» Source material:
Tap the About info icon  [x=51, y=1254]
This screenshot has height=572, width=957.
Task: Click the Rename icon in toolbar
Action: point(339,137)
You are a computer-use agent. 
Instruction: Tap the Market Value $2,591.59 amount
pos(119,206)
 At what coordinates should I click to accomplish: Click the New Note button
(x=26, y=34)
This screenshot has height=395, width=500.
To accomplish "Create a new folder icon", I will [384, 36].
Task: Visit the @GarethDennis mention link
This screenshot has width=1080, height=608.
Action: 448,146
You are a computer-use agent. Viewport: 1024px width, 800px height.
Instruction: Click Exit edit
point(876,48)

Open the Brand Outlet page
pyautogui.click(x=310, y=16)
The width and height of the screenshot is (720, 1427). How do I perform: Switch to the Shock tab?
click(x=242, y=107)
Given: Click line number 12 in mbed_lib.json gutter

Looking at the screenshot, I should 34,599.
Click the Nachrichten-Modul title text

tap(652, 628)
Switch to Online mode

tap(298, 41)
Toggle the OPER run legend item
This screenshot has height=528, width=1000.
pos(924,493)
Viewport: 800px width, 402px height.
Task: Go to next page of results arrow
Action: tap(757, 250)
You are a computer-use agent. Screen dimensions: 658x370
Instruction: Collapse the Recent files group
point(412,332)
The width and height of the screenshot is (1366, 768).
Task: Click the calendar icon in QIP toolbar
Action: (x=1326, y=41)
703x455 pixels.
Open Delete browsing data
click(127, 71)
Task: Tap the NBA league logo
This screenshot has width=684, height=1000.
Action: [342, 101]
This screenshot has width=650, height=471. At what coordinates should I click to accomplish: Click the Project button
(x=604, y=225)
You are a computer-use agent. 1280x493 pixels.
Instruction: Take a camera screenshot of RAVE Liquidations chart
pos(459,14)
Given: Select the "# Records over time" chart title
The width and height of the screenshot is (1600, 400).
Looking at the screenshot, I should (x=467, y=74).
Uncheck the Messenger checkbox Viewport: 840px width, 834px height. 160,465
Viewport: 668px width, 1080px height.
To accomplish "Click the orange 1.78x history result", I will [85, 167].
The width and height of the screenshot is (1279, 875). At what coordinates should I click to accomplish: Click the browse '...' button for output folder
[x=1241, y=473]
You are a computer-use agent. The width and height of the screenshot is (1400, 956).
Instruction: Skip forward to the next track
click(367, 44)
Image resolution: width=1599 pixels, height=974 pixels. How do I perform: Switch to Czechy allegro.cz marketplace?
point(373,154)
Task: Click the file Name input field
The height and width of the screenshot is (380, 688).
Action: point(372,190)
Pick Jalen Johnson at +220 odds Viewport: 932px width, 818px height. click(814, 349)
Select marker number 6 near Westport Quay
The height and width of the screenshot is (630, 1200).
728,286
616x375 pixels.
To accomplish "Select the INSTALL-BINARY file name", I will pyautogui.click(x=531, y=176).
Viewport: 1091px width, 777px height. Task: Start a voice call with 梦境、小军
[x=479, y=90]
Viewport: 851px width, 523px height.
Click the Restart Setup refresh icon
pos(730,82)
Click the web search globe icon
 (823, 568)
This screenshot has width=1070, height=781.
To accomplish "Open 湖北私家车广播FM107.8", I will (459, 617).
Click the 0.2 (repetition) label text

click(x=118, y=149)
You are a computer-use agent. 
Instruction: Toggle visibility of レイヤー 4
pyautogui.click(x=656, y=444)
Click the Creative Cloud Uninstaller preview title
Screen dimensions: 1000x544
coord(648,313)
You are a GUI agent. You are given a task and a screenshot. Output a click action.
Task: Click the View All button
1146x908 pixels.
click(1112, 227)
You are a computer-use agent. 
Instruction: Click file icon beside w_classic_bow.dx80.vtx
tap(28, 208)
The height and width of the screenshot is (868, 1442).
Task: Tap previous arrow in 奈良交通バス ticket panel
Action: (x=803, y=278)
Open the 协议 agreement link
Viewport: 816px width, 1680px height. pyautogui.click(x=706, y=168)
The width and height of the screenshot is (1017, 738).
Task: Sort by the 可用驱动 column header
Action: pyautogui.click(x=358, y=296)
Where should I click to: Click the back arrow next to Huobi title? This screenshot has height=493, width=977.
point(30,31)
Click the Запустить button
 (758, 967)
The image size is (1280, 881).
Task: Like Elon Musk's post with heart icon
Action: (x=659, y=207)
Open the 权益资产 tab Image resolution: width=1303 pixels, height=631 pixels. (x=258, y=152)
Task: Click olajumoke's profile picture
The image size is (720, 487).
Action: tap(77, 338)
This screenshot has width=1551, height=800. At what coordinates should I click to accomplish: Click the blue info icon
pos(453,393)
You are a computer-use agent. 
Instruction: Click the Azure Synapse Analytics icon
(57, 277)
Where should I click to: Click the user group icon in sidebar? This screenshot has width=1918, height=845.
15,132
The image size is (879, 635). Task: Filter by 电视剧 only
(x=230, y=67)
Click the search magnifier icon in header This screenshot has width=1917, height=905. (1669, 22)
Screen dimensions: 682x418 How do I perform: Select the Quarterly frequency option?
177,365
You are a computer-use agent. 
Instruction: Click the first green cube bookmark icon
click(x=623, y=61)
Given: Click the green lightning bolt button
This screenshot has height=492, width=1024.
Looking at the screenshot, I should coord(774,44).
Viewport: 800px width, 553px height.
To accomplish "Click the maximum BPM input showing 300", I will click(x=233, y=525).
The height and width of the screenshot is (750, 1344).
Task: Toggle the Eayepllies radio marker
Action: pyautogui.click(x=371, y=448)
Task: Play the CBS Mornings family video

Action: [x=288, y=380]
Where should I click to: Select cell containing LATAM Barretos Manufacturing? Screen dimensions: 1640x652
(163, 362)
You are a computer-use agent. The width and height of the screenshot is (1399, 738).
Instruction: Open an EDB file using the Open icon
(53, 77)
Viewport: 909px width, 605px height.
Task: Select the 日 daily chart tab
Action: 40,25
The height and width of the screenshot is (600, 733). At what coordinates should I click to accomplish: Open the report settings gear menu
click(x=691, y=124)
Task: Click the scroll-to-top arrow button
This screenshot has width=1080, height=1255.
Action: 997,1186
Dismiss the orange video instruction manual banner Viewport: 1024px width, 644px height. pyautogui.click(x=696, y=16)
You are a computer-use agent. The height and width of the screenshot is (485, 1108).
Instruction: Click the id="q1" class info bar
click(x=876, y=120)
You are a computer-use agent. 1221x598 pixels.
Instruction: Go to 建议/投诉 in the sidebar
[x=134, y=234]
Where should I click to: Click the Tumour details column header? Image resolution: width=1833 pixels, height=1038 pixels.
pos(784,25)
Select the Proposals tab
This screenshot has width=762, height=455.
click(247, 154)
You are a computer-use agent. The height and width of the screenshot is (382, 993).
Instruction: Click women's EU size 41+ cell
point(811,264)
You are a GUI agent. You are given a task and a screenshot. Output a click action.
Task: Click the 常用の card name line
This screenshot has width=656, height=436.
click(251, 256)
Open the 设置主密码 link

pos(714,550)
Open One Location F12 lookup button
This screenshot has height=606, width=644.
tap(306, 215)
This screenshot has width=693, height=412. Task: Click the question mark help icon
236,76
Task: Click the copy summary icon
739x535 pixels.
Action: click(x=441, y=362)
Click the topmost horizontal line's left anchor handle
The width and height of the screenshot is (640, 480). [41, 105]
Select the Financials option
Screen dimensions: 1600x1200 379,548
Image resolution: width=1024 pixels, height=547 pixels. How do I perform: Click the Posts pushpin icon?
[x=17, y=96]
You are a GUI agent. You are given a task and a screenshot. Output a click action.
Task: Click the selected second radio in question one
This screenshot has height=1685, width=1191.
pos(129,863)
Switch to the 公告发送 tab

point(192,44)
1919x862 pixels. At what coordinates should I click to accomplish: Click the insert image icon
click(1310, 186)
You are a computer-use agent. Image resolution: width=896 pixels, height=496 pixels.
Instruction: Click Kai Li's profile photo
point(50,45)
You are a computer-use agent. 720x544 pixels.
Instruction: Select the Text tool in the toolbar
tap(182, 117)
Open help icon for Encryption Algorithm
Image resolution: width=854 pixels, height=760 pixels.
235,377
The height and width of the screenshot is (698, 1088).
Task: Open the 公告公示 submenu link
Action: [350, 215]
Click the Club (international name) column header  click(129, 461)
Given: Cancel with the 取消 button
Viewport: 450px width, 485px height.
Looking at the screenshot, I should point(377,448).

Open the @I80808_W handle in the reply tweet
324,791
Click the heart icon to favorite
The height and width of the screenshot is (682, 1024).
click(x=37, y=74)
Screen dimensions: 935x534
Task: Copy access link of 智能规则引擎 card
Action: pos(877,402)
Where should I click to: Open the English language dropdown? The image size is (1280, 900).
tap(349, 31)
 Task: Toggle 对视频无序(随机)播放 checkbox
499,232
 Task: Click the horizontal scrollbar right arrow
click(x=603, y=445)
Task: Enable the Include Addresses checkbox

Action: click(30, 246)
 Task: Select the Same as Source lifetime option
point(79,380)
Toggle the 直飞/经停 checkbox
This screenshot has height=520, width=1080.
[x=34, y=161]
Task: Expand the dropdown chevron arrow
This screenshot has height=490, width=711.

» What the task asks:
The line containing "You are a computer-use agent. 1280x493" marks the end. Please print exactly every line from the top of the data to it, both included, and nothing more.

» Task result:
Tap the About info icon  [x=51, y=1254]
This screenshot has height=572, width=957.
Task: Click the Rename icon in toolbar
Action: point(339,137)
You are a computer-use agent. 
Instruction: Tap the Market Value $2,591.59 amount
pos(119,206)
 At what coordinates should I click to accomplish: Click the New Note button
(x=26, y=34)
This screenshot has height=395, width=500.
To accomplish "Create a new folder icon", I will [384, 36].
Task: Visit the @GarethDennis mention link
This screenshot has width=1080, height=608.
Action: 448,146
You are a computer-use agent. Viewport: 1024px width, 800px height.
Instruction: Click Exit edit
point(876,48)

Open the Brand Outlet page
pyautogui.click(x=310, y=16)
The width and height of the screenshot is (720, 1427). How do I perform: Switch to the Shock tab?
click(x=242, y=107)
Given: Click line number 12 in mbed_lib.json gutter

Looking at the screenshot, I should 34,599.
Click the Nachrichten-Modul title text

tap(652, 628)
Switch to Online mode

tap(298, 41)
Toggle the OPER run legend item
This screenshot has height=528, width=1000.
pos(924,493)
Viewport: 800px width, 402px height.
Task: Go to next page of results arrow
Action: tap(757, 250)
You are a computer-use agent. Screen dimensions: 658x370
Instruction: Collapse the Recent files group
point(412,332)
The width and height of the screenshot is (1366, 768).
Task: Click the calendar icon in QIP toolbar
Action: (x=1326, y=41)
703x455 pixels.
Open Delete browsing data
click(127, 71)
Task: Tap the NBA league logo
This screenshot has width=684, height=1000.
Action: [342, 101]
This screenshot has width=650, height=471. At what coordinates should I click to accomplish: Click the Project button
(x=604, y=225)
You are a computer-use agent. 1280x493 pixels.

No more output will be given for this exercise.